HUGO, OK -- A school district is working to remove potentially harmful mold from its elementary school. Administrators in Hugo say they are doing everything they can, but some parents say the mold is keeping their kids from school.
Superintendent Tony Daugherty says there have been no reports of black mold the most dangerous kind. They have found a kind that could harm the bronchial areas.
Parents and officials agree they want it fixed soon. The dried mold covers walls underneath the vinyl wall coverings at the elementary school. School administrators say they noticed mold some of the carpet when they returned this summer. After running some tests realized the mold all over the walls in this pod of about seven classrooms on end of the school.
Officials say the school has flooded at least twice since opening in 1989. Combine that with a wet summer and poor circulation, you get mold.
"You try and cut back running on your air conditioners and mold generates where there's areas with no circulation," Daugherty says.
Bekah Langely says her six-year-old son Colton starting running a high fever with a runny nose back in September.

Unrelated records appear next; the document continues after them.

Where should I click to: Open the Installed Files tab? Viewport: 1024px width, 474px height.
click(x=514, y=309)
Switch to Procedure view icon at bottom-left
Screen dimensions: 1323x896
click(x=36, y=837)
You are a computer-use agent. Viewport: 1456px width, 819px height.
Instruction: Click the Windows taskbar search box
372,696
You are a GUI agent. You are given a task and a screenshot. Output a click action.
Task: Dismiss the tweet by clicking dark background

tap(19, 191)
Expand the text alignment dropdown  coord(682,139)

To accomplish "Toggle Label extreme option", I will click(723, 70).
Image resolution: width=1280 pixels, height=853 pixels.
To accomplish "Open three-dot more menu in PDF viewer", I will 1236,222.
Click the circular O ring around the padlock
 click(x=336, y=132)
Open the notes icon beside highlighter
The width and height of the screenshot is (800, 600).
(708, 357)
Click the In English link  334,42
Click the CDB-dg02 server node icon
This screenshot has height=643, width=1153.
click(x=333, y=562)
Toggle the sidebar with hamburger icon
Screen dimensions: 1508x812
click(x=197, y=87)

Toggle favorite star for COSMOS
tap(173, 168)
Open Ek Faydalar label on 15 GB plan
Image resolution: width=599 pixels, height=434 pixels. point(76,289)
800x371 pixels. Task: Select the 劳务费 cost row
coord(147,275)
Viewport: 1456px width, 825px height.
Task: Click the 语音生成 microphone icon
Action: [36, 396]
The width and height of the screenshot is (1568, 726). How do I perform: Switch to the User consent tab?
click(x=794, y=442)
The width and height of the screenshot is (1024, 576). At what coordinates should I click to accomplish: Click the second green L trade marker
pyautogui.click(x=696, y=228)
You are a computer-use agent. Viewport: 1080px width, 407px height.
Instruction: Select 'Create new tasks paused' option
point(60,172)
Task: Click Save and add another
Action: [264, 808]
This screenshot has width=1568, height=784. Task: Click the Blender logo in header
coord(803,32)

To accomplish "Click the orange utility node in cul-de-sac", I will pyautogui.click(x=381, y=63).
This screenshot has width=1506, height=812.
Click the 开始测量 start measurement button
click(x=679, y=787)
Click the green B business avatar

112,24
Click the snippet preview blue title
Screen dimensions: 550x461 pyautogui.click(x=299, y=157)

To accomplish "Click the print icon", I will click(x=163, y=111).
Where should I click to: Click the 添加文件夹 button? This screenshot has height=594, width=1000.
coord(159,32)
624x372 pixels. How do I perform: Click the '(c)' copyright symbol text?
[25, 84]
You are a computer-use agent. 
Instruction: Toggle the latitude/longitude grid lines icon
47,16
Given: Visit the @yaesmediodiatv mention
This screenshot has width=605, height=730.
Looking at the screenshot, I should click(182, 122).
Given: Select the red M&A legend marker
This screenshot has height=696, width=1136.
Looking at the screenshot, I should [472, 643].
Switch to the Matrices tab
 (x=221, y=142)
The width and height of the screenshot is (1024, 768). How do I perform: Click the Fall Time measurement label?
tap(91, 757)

Doctor's say it's pneumonia, but they have not cleared Colton to return to school since then because some of the harmful mold is airborne.
"It's not my ideal situation or anyone's ideal situation for Colton being visually impaired and autistic."
Colton meets with a teacher everyday in his Sunday school room at church, but Langely says he needs a routine and social interaction, and hopes he can return to school soon.
"I'm so thankful for any progress that's being made, if it's the right progress. Whenever I'm told a, b, and c is going to get done, a, b, and c needs to be done," she says.
A thick, black tarp blocks this pod off from the rest of the school, where crews are stripping the floors and walls installing anti-microbial carpet.
The carpet allows a person to replace individual sections, instead of having to pull up the entire carpet. It’s more expensive than regular carpet, but it's a price administrators say they are willing to pay so kids like Colton can come back to school.
Daugherty says they plan to receive more test results on Monday to determine if other parts of the school need work.